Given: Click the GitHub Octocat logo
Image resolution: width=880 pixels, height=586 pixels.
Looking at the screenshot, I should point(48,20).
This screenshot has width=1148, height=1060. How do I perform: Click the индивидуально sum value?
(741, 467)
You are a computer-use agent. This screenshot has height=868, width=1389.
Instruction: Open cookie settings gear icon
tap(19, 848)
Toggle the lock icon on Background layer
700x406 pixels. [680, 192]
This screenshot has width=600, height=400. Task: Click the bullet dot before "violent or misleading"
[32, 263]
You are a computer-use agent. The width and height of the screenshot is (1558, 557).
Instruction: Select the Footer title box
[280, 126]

## Instructions for the task
From the line containing "Instruction: Open cookie settings gear icon" to the last line of the data above, copy each line exactly and add nothing.

## Solution
Instruction: Open cookie settings gear icon
tap(19, 848)
Toggle the lock icon on Background layer
700x406 pixels. [680, 192]
This screenshot has width=600, height=400. Task: Click the bullet dot before "violent or misleading"
[32, 263]
You are a computer-use agent. The width and height of the screenshot is (1558, 557).
Instruction: Select the Footer title box
[280, 126]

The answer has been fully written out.